An Fear Liath (The Grey Man)
Nestled deep in the Cairngorm mountains of the Scottish highlands, among towns with no name lost among the desolate, primal beauty, there is a tale.
A tale whispered by night in smoky pubs by scruffy old men remembering a bygone day.
The tale of the fear liath, the grey man.
I was a young boy of 16 when I first heard it. My parents had taken me on a trip to Europe, the chance of a lifetime, but to a budding young man, the remote highlands of Scotland was the last place I wanted to spend my summer.
To silence my protests, my parents had reluctantly agreed to bring my girlfriend Jenny, and her brother Sam along. I was good friends with Sam, and their parents and mine were close.
“Come on, it will be fun” they cried, until they had cajoled me into reluctant agreement.
The town we stayed in, whose name I have long forgotten, was a picture of dreary, sleepy, monotony.
My parents loved it.
Me, not so much.
We spent our days hiking, taking photos, and enjoying the few amenities that the small village provided.
At night my parents hung out at the bar while Sam, Jenny and I played darts or tried to trick random adults into buying us beer.

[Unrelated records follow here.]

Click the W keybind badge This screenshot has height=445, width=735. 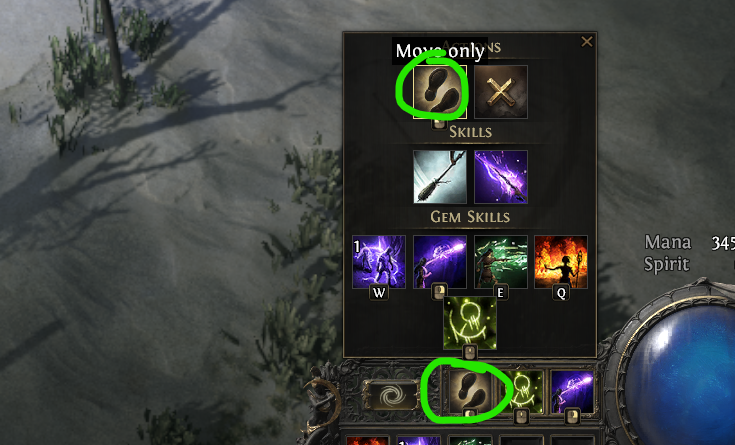pos(379,293)
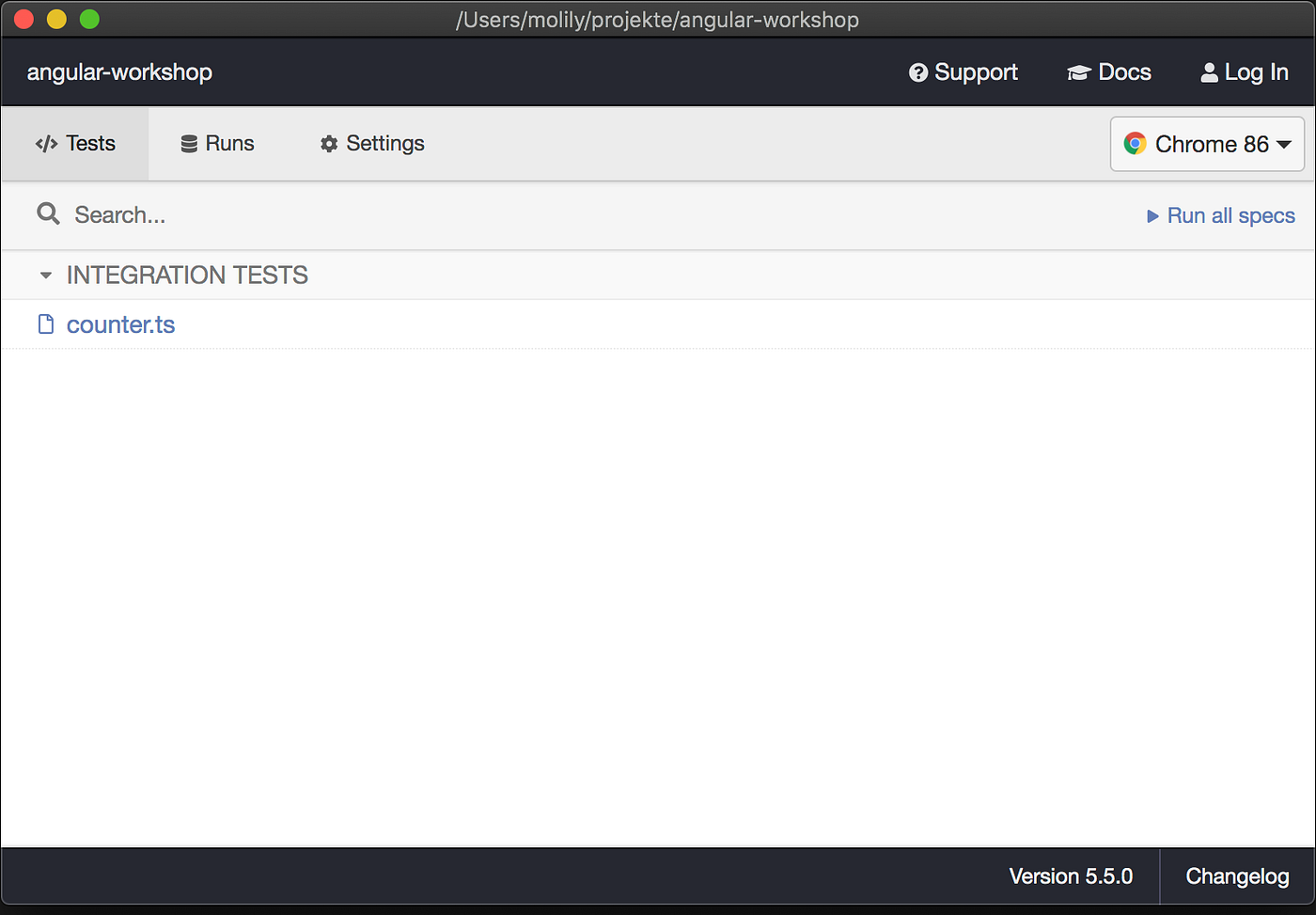Screen dimensions: 1316x915
Task: Open the Settings tab
Action: (x=371, y=143)
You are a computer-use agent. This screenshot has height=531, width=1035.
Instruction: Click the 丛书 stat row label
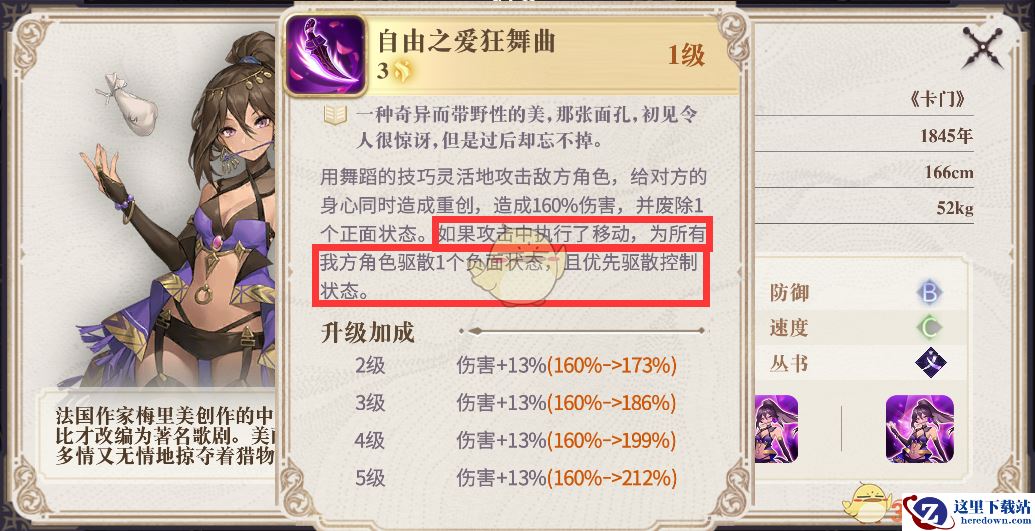(x=789, y=363)

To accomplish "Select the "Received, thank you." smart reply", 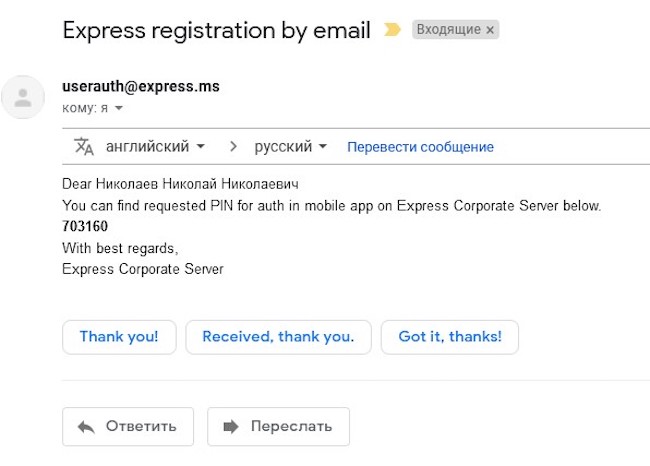I will tap(278, 337).
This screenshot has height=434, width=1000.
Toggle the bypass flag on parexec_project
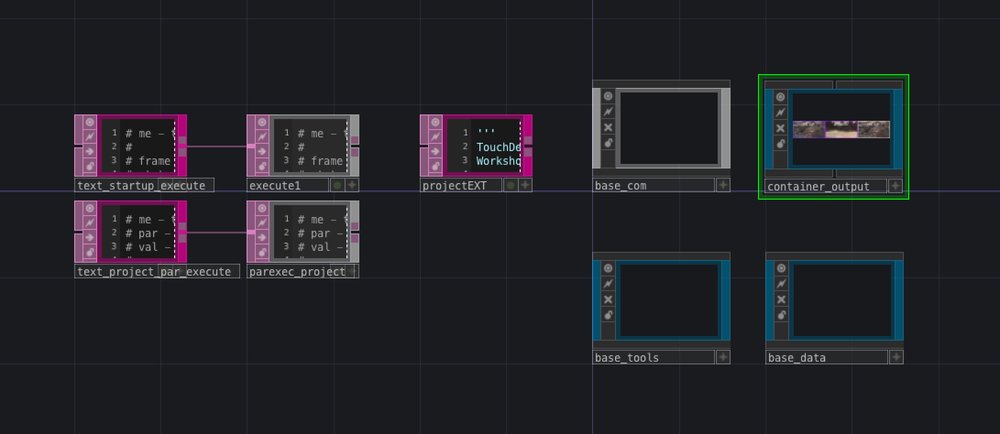[262, 239]
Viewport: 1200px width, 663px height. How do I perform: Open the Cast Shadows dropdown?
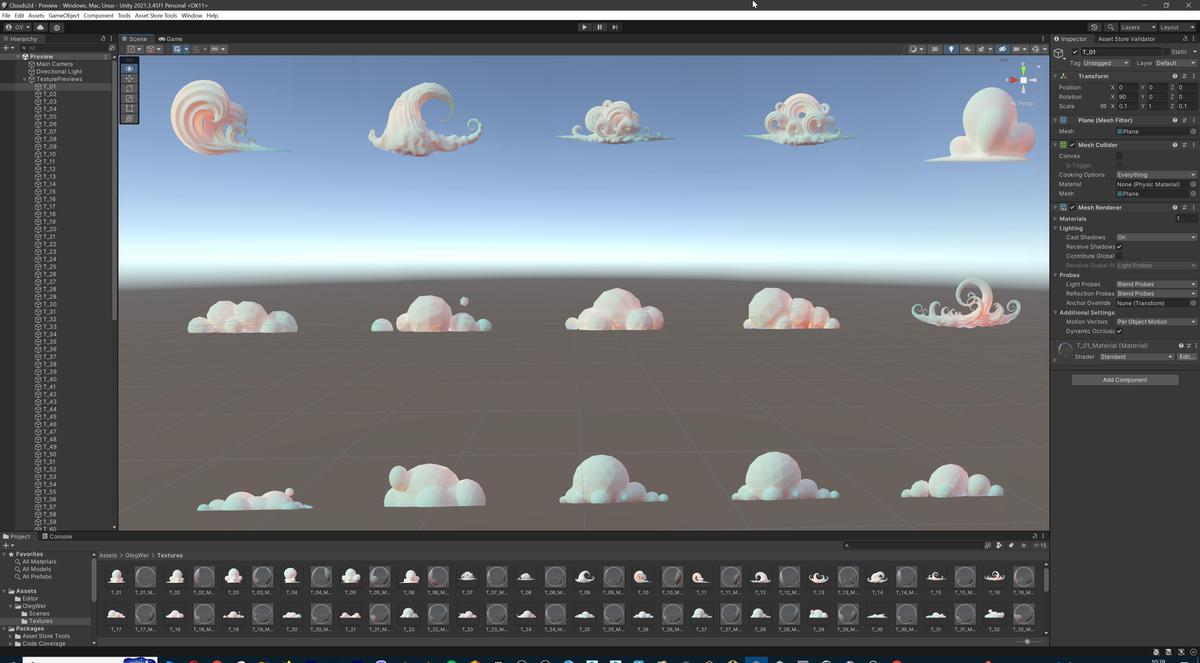pos(1155,237)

One night, as I sat in the dimly lit pub, I heard a voice from the next table over. Raspy and laboured, I knew it was from a heavy smoker even before I saw the cigarette in his wrinkled fingers.

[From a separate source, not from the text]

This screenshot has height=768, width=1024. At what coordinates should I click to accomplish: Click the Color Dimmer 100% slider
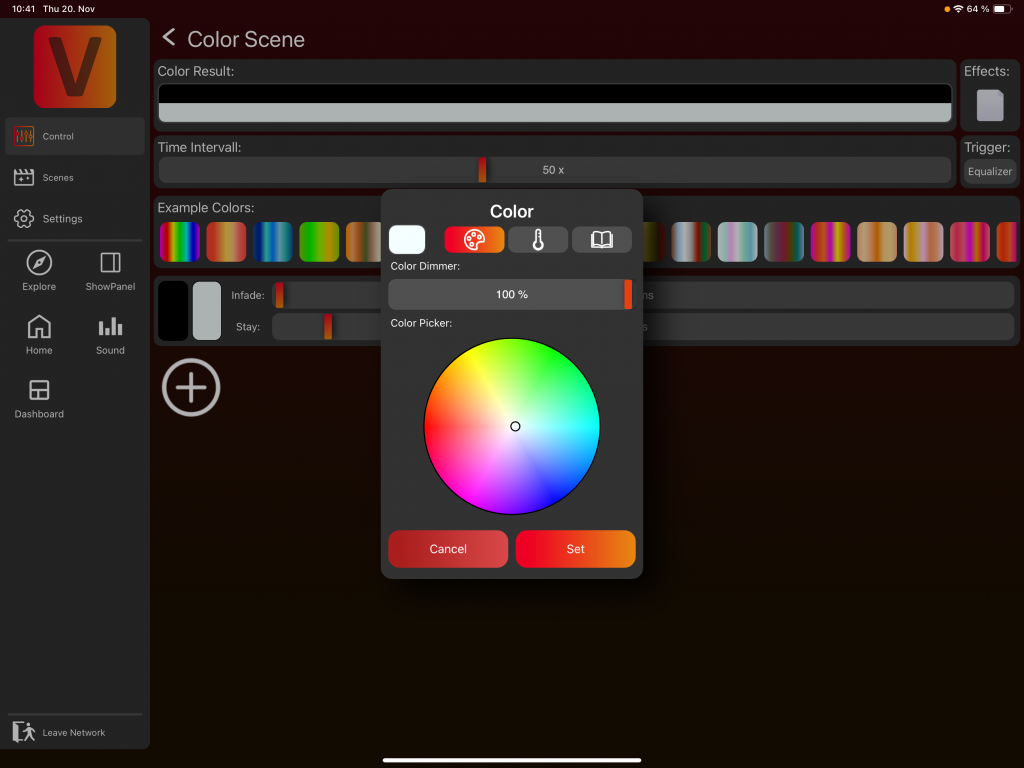pos(510,295)
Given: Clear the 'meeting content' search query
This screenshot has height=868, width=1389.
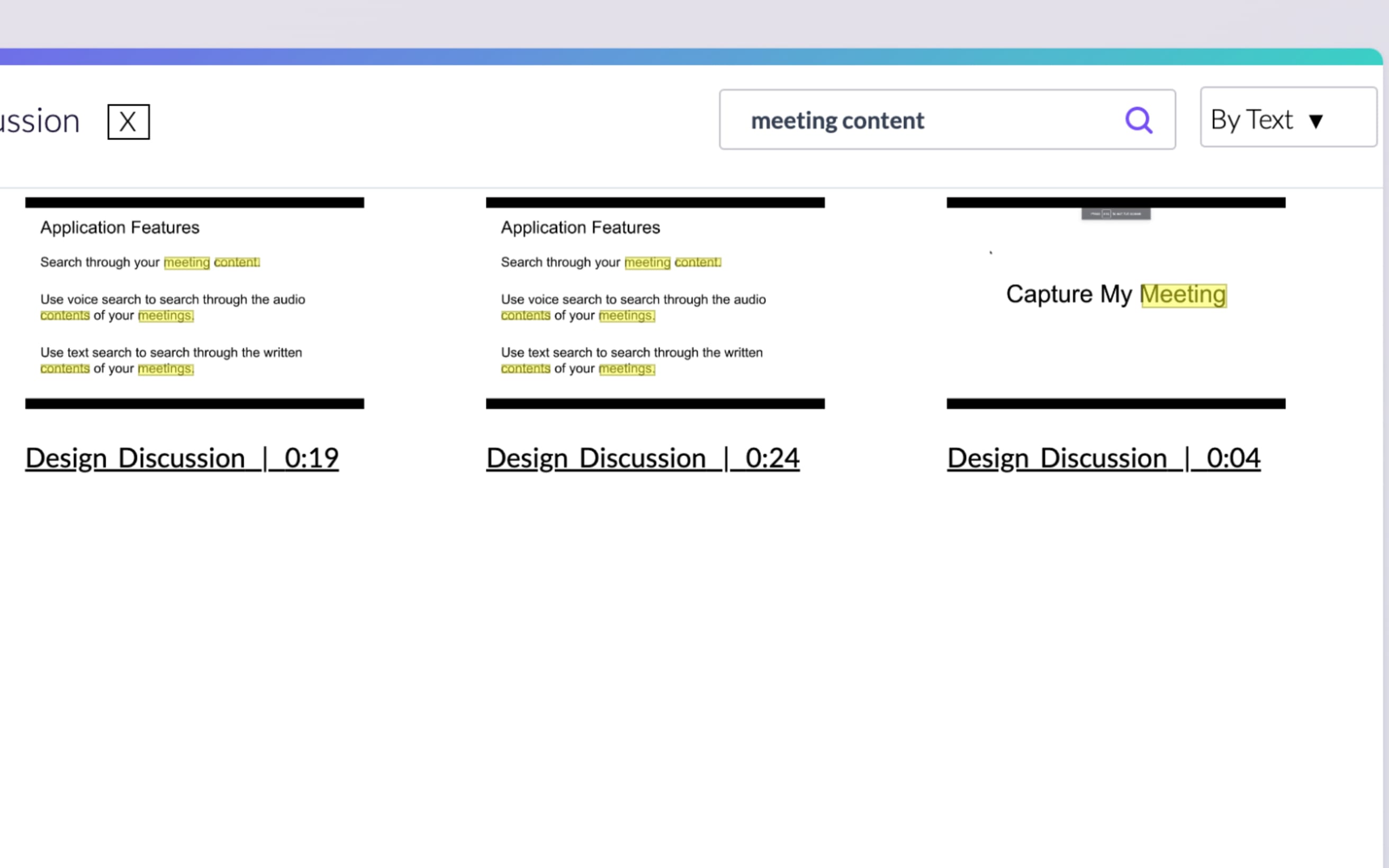Looking at the screenshot, I should pos(128,121).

“Saw him again last night”.
The old man rattled.
“Won’t be long now”
“Ah! Whist with that nonsense! You’ve many years ahead of ya yet! Drink ya pint!” his companion implored.
“I saw him”, the old man continued. “I brought him back from the mountain. Clear as day he was. Black as soot, wild eyed, hair like a rake of thistles, it was him.”
“Aye, and were yeh drinking that night too? Whist man, don’t be codding me”.
After some more slurred banter, he men at the next table drank their way into silence, and the evenings brief excitement seemed over.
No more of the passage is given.